Here he comes to the plate for the first time, in the second inning, and the crowd gives it to him:

A standing ovation.

It goes and goes, and in the batter’s box Turner is looking around in shock and in the crowd his mom has tears streaming down her face and here at my laptop, writing these words, I’m getting goosebumps. Because it was that special.

Here's what happened next: Turner got hot.

In 28 games since the standing ovation, Turner is hitting .362 with 12 home runs and 33 RBI. He’s playing like an MVP candidate and taking the Phillies along for the ride. They’ve gone 17-11 to move into first place in the NL wild card standings, 2½ games clear of the field. Turner did that, yes, but so did the fans of Philadelphia. They got this bright idea to get out of his head and do something different:

Support him.

Now there are billboards all over Philadelphia, messages to the city from Trea Turner:

Thank you, Philly.

We deal in facts here. So let’s talk about Anthony Richardson.

Stay calm: Anthony Richardson will struggle

Richardson completed just 53.8% of his passes in his one season as Florida’s starting quarterback and was worse in two 2023 NFL preseason games for the Colts: 13-for-29 with an interception and no touchdowns, a completion rate of 44.7%.

Richardson looked fine in his exhibition debut against Buffalo, going 7-for-12 with a handful of drops, but not in the next game against a Philadelphia defense resting its starters: 6-for-17 for 78 yards.

Doyel on Richardson's preseason debut: Rookie QB isn't the problem vs. Bills

Doyel on his second outing: Richardson shows massive talent, flaws vs. Philadelphia

It’ll be a struggle this season, is my point. Richardson’s a smart young man, but the mental work – reading complex NFL defenses – takes time. That’s how it was for the best quarterback in franchise history, Peyton Manning (56.7% accuracy, 28 interceptions as a rookie). That’s how it was for the active NFL quarterback compared most commonly to Richardson, Josh Allen of Buffalo (52.8% accuracy as a rookie). That’s how it will be for Richardson.
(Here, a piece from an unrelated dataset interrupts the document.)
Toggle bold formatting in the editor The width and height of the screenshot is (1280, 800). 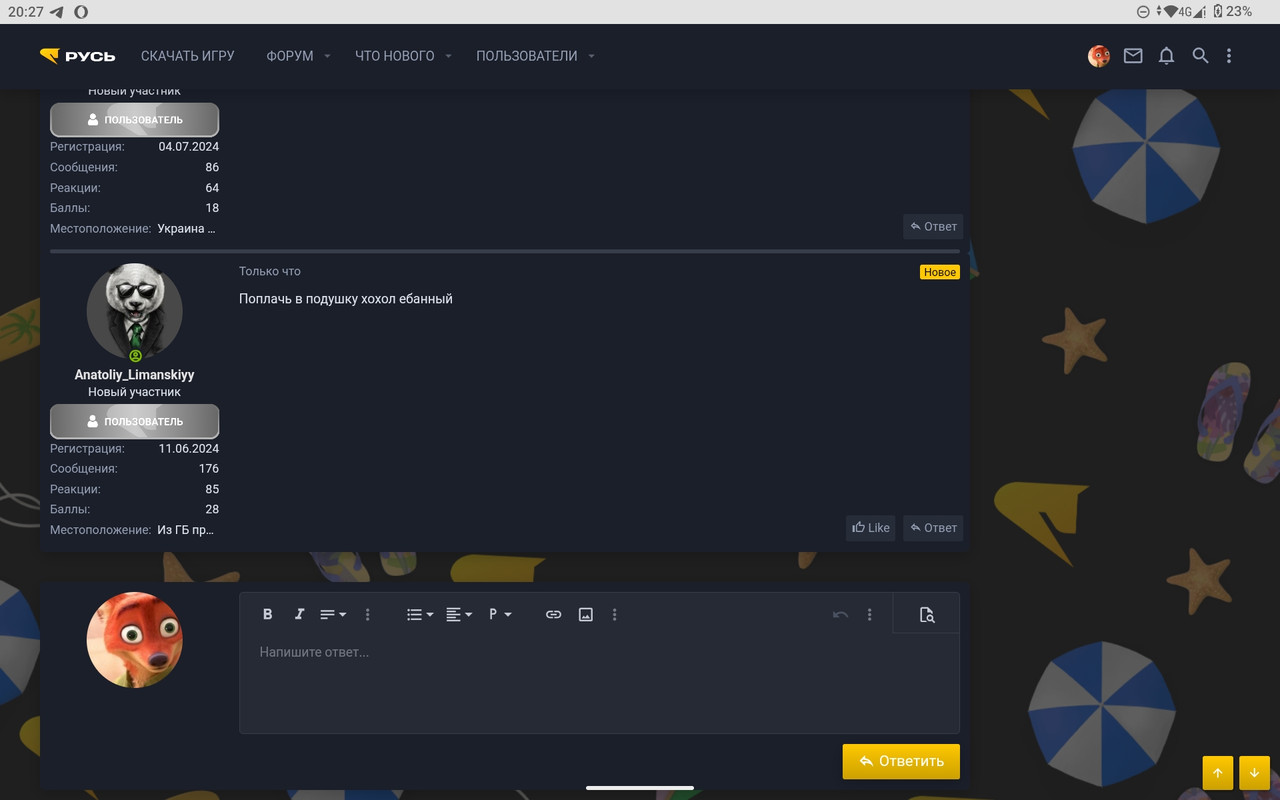tap(267, 614)
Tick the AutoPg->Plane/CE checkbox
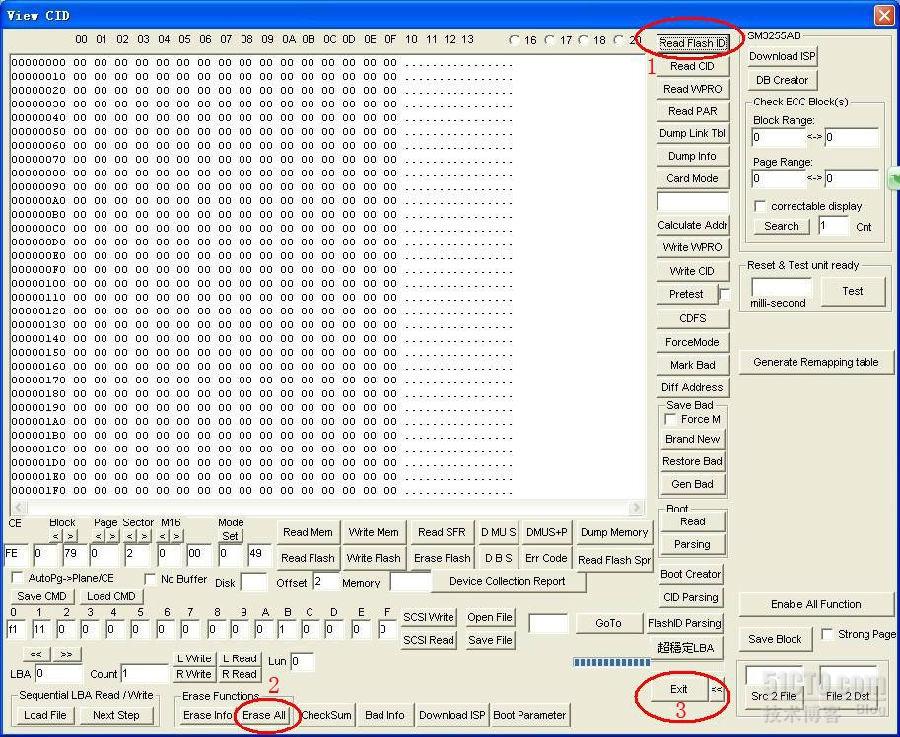This screenshot has width=900, height=737. (18, 579)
He’s going to have some bad days this season. How many games do the Colts play, 17? Richardson will have at least 10 bad days, and that’s me being nice.

This is where we have a choice to make, you and me. The first game or two, it’ll be easy. We’re still in the honeymoon phase with Richardson – you as fans, us in the media – and we know he’ll struggle. The first few games will come and go without incident. No booing from the crowd. No biting from the media.

But it’s a long season. How are you going to react in late November when the Colts are home against the Bucs and Richardson enters his 11th game with a completion rate of, say, 52%? By then the Colts will be 2-8 or 3-7, something like that, and the honeymoon will be over.

You going to boo? You’ll be tempted, especially if you’re booing general manager Chris Ballard or owner Jim Irsay for allowing this to happen. But here’s what I can tell you:

Richardson will hear those boos, and he’ll blame himself. He’s that kind of kid, the best kind, which means you can use his sense of obligation against him … or give him a break.

Same goes for me and the rest of us in the media, though let’s be honest: I’m the one most likely to bite. We all know that. I’m the either meanest media member in town, or the most honest. I know which description some of you would choose. Sigh.


Here’s our pact, OK? You go easy on Anthony Richardson this season. If you want to let Ballard or Irsay know you’re upset, find another way. A sign in the upper deck, a banner from an airplane, a call to a radio show. But don’t make Lucas Oil Stadium unpleasant for Richardson. That’s his home, and first impressions are forever impressions.

I’ll do my part, showing patien—

Showing patienc—

Sorry, struggling here.

OK fine, I’ll do my part, showing patience for Richardson, even when he goes – hypothetically speaking – 9-for-21 with three ugly interceptions during a game in December.

Let’s make Richardson feel welcome here, and not just for his sake. You do it for you, and I’ll do it for me. The best thing that can happen for you, a fan wanting to cheer a winner, and for me – a writer needing the home team to win big someday, because happy fans are reading fans – is for Richardson to survive this season and come back in 2024 ready to dominate .


By Josh Allen’s third season in Buffalo, the Bills were 13-3 and he was second in the MVP race. Peyton got there even quicker, going 13-3 and finishing second in the MVP race in his second season with the Colts.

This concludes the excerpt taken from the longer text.